Illustration by Steve Stegelin

The Blotter is taken from reports filed with Charleston Police Department between March 24 and March 29. No one described in this section has been found guilty, just unlucky.

BLOTTER O’ THE WEEK: Police removed a heavily inebriated woman from a downtown bar despite her repeated threats to “ice them” and demands for everyone to “chill out.” OK, Elsa, we hear you. Let’s get you back to the set of Frozen 3.

Police witnessed what they described as a drug deal when a West Ashley woman dropped a small pile of cash on the hood of a car and said, “Here’s $7.” Either drugs have gotten way cheaper, or police detained a woman for buying a rock.

A downtown woman reported her truck stolen, described as having a barbed-wire license plate frame and brand-new stainless steel dual exhaust. If your sweet truck is supposed to tell people, “Don’t mess with me,” this one didn’t work.

A would-be catalytic converter theft was reported as vandalism when a would-be catalytic converter thief only partially cut the part free from the underside of a West Ashley man’s truck. Better luck next time.

A man suspected of driving under the influence stopped his own field sobriety test short when he felt he adequately proved his sobriety by counting to nine. We will let you guess whether that worked.

Security camera footage showed a man having entered and stolen several items from a downtown hotel’s kitchen, including a $1 beer, a $30 butcher knife and a $2,000 computer tablet. Something’s up here: You can’t get $1 beer downtown anymore.

Police stopped a man suspected of being high on narcotics, but dropped the questioning when she said she had just finished some “addaball.” What she probably meant was Adderall, guys, which is definitely a narcotic. How did this happen?

A James Island woman reported hearing a strange voice outside her home yell, “I’m going to rip your teeth out.” Upon investigation, it appeared that he was talking to another stranger as they were running circles around a vehicle in the street in what we can only assume is some fun game for aggrieved, denture-wearers.

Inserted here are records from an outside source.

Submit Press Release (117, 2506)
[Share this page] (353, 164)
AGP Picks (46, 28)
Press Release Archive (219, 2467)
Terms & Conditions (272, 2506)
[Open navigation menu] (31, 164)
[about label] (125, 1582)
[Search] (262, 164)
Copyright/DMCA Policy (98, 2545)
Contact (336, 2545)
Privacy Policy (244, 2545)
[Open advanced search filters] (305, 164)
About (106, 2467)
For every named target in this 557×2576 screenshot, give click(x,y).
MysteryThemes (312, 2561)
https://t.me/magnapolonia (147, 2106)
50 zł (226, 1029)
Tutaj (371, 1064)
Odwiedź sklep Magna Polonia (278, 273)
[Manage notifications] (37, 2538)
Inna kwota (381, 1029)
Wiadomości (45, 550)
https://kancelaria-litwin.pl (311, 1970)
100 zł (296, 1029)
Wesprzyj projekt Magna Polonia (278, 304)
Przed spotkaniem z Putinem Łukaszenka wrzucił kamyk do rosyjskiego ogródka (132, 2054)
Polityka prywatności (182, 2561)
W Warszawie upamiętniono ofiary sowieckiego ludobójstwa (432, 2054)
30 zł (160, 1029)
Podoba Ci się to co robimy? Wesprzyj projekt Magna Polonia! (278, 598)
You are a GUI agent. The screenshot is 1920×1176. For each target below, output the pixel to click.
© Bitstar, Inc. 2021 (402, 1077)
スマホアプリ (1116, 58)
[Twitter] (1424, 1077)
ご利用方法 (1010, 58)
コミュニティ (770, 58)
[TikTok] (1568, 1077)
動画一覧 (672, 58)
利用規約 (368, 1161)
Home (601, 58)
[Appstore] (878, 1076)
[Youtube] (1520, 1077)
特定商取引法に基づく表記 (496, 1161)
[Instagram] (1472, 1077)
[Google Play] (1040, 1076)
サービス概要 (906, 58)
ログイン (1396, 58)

A downtown man reported his moped stolen and gave the following description: scratches on both sides, a disconnected cupholder, a right handle secured with zip ties and chipped metal handlebars. With that kind of description, we are surprised it was operable enough to be stolen at all.

A West Ashley convenience store was reportedly broken into at night after employees arrived the following morning to find the front window shattered and nearly $1,500 in various brand cigarette cartons missing. At least that money isn’t going to Big Tobacco.